Dataset entries
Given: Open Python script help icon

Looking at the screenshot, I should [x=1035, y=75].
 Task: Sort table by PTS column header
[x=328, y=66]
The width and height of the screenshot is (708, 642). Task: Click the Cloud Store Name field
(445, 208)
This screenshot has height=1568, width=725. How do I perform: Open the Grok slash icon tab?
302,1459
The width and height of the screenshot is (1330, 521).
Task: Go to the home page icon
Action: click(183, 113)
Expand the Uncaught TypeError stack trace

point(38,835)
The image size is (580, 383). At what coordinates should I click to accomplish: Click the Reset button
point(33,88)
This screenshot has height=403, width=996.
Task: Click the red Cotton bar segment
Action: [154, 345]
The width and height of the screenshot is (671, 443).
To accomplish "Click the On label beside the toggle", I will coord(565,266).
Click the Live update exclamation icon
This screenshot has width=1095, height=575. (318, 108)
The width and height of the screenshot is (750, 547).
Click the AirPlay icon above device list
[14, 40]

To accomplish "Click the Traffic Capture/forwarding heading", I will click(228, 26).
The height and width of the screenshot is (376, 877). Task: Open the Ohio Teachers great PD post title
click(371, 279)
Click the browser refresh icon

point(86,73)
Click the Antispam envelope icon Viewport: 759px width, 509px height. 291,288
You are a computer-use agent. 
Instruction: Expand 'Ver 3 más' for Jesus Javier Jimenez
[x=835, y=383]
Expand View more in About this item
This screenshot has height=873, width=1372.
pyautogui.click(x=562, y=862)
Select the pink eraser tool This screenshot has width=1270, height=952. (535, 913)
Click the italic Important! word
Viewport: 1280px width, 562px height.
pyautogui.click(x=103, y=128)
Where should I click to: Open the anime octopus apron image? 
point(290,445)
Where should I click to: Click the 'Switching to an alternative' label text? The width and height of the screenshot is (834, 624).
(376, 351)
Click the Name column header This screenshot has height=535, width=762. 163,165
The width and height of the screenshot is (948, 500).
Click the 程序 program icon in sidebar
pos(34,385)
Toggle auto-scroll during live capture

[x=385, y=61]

WHAT IS NEEDED — Nothing in the data may be omitted; transcribe it exactly.

RESPONSE TO THIS EXERCISE —
Given: Open Python script help icon

Looking at the screenshot, I should [x=1035, y=75].
 Task: Sort table by PTS column header
[x=328, y=66]
The width and height of the screenshot is (708, 642). Task: Click the Cloud Store Name field
(445, 208)
This screenshot has height=1568, width=725. How do I perform: Open the Grok slash icon tab?
302,1459
The width and height of the screenshot is (1330, 521).
Task: Go to the home page icon
Action: click(183, 113)
Expand the Uncaught TypeError stack trace

point(38,835)
The image size is (580, 383). At what coordinates should I click to accomplish: Click the Reset button
point(33,88)
This screenshot has height=403, width=996.
Task: Click the red Cotton bar segment
Action: [154, 345]
The width and height of the screenshot is (671, 443).
To accomplish "Click the On label beside the toggle", I will coord(565,266).
Click the Live update exclamation icon
This screenshot has width=1095, height=575. (318, 108)
The width and height of the screenshot is (750, 547).
Click the AirPlay icon above device list
[14, 40]

To accomplish "Click the Traffic Capture/forwarding heading", I will click(228, 26).
The height and width of the screenshot is (376, 877). Task: Open the Ohio Teachers great PD post title
click(371, 279)
Click the browser refresh icon

point(86,73)
Click the Antispam envelope icon Viewport: 759px width, 509px height. 291,288
You are a computer-use agent. 
Instruction: Expand 'Ver 3 más' for Jesus Javier Jimenez
[x=835, y=383]
Expand View more in About this item
This screenshot has height=873, width=1372.
pyautogui.click(x=562, y=862)
Select the pink eraser tool This screenshot has width=1270, height=952. (535, 913)
Click the italic Important! word
Viewport: 1280px width, 562px height.
pyautogui.click(x=103, y=128)
Where should I click to: Open the anime octopus apron image? 
point(290,445)
Where should I click to: Click the 'Switching to an alternative' label text? The width and height of the screenshot is (834, 624).
(376, 351)
Click the Name column header This screenshot has height=535, width=762. 163,165
The width and height of the screenshot is (948, 500).
Click the 程序 program icon in sidebar
pos(34,385)
Toggle auto-scroll during live capture

[x=385, y=61]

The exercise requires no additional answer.